*** Opening Data excerpts ***

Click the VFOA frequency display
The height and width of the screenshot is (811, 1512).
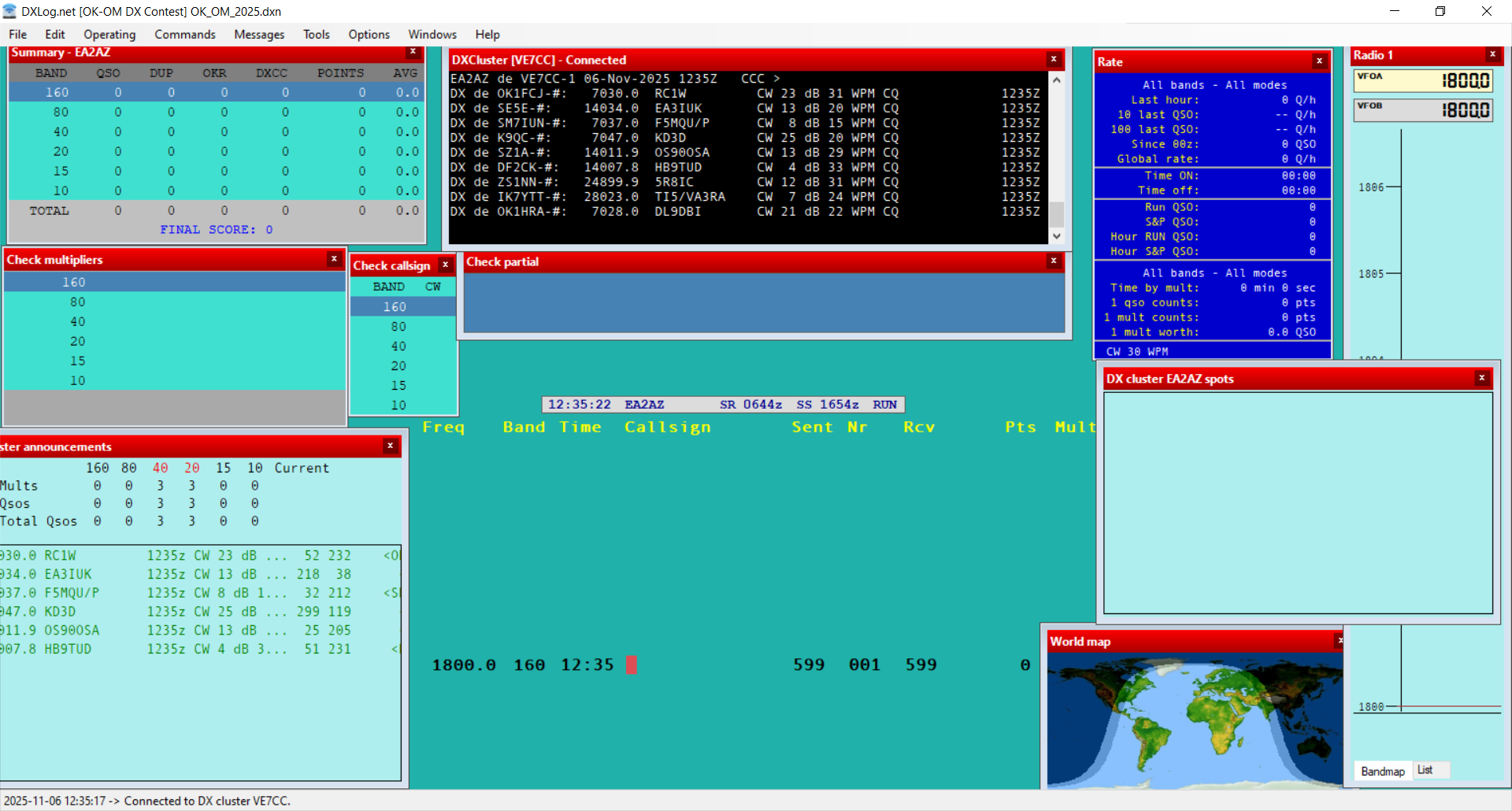click(1421, 80)
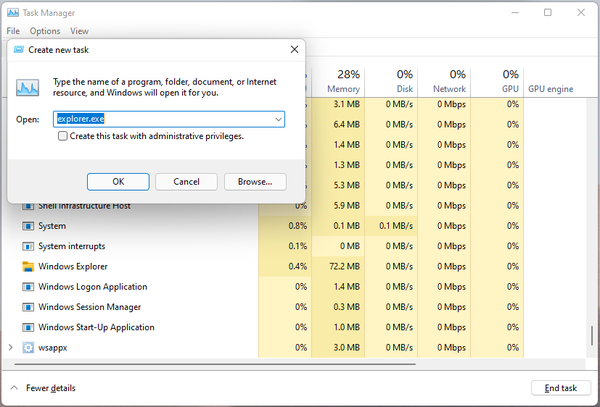Click the Task Manager title bar icon
This screenshot has width=600, height=407.
tap(12, 12)
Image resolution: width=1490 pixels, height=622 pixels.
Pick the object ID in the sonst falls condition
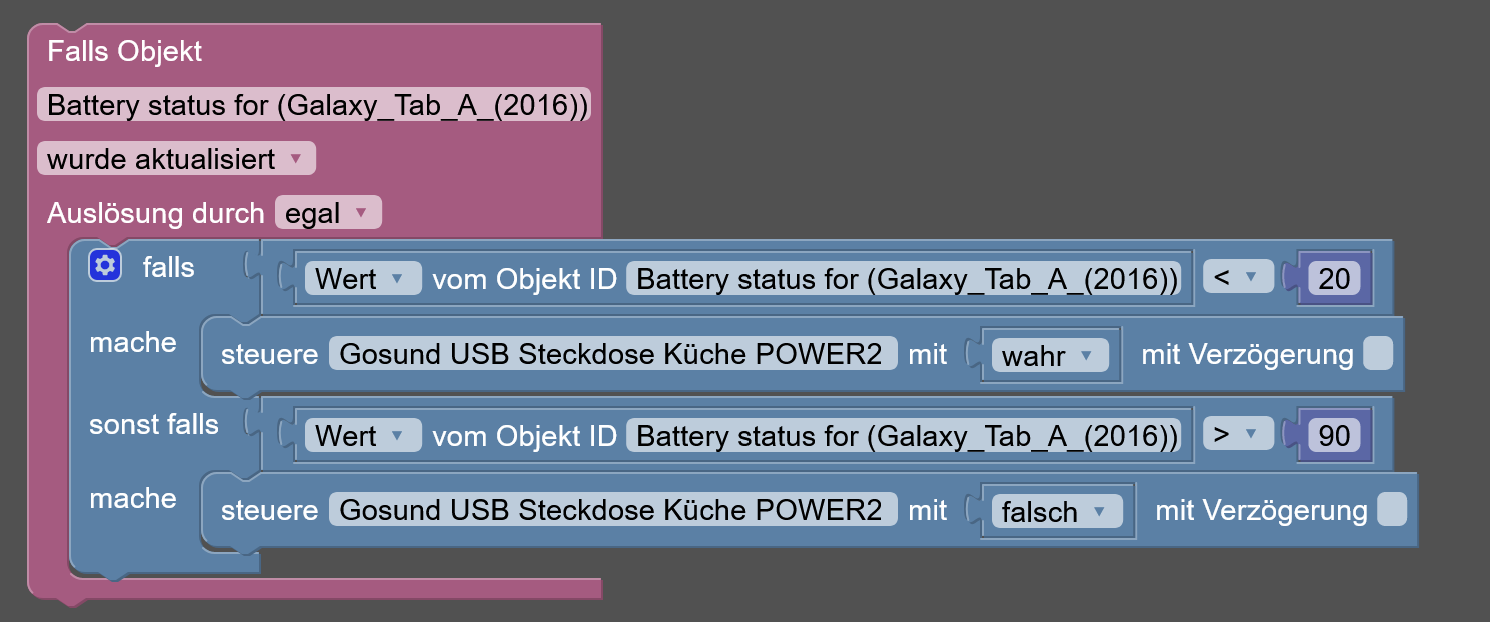pyautogui.click(x=903, y=435)
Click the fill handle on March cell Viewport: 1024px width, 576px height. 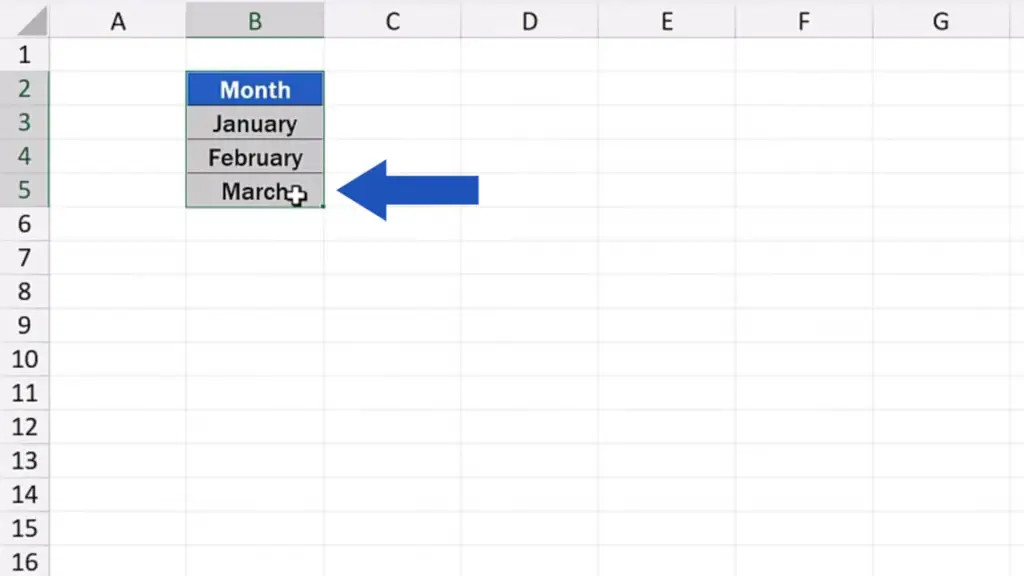323,206
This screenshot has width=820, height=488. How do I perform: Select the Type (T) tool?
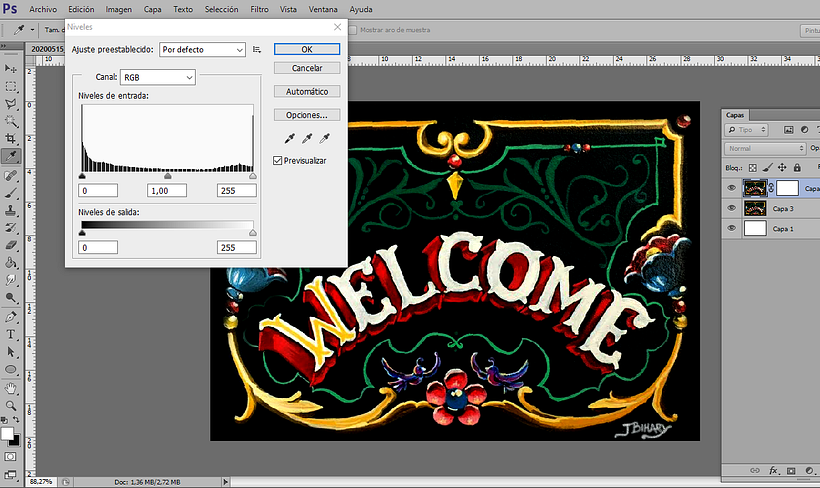(12, 333)
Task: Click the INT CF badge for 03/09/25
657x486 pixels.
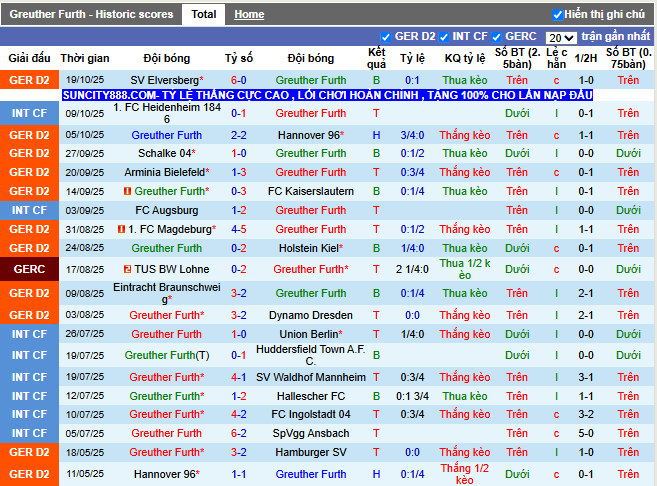Action: tap(29, 210)
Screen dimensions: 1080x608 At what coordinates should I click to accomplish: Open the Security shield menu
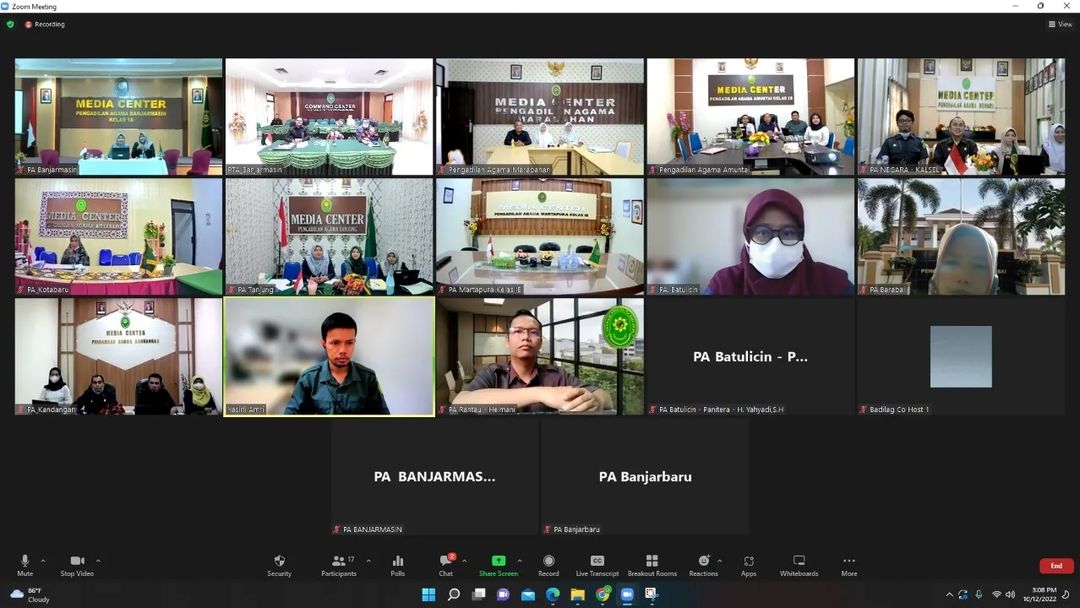279,564
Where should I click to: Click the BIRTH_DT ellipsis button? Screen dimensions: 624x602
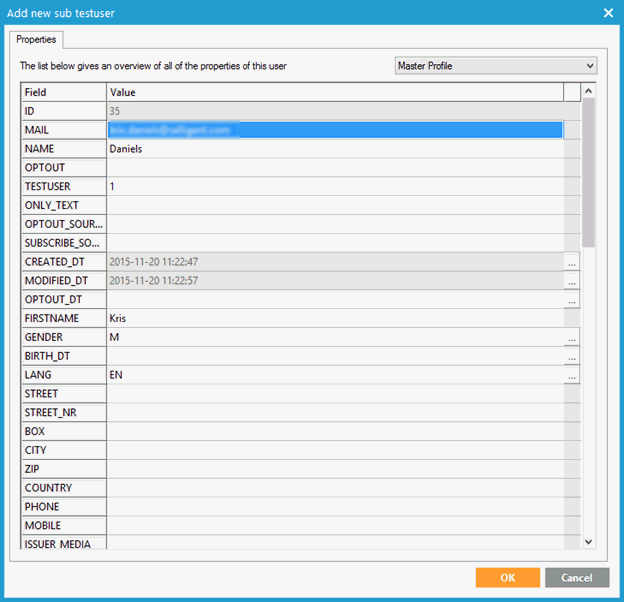tap(571, 357)
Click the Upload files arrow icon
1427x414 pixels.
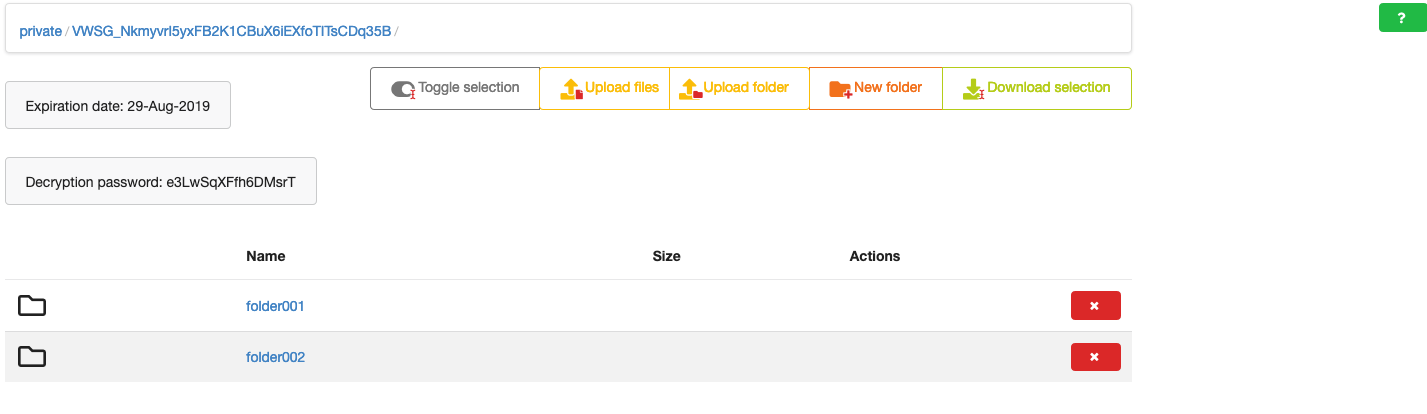(x=571, y=89)
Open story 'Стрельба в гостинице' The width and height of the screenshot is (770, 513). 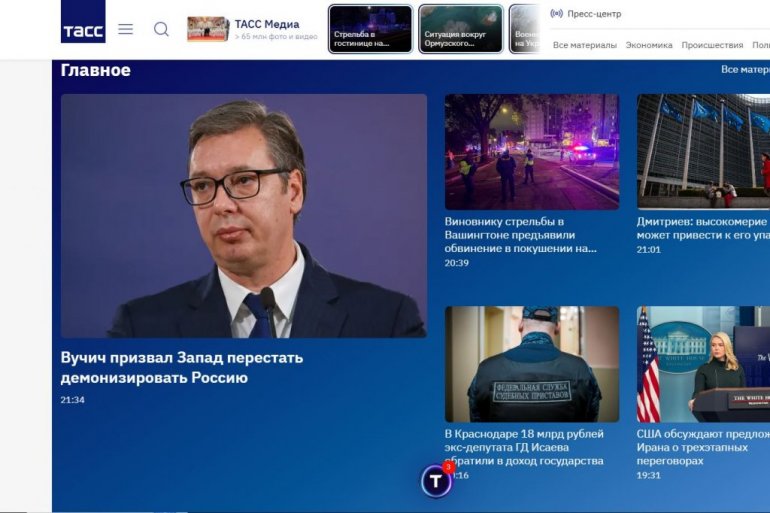coord(370,29)
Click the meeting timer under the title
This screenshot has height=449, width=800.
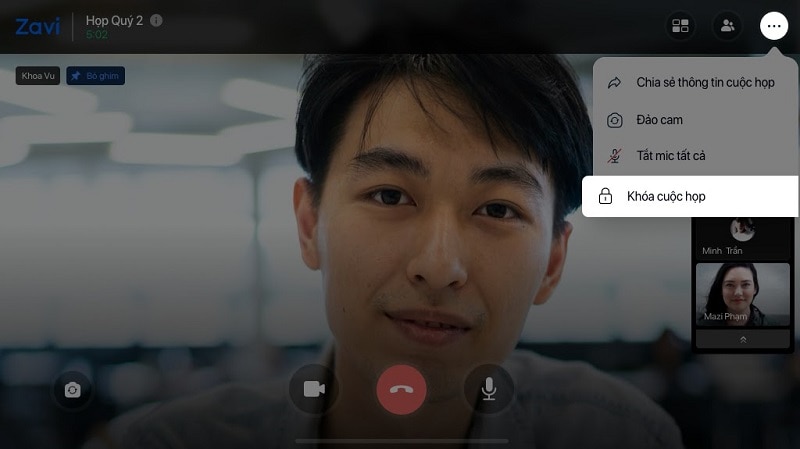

*** Closing Data excerpts ***

**Work instructions:** For the entries above, the output must hold exactly the lines from the one with "Click the meeting timer under the title" through the last line, both included, and no pictures.

**Exercise output:**
Click the meeting timer under the title
This screenshot has height=449, width=800.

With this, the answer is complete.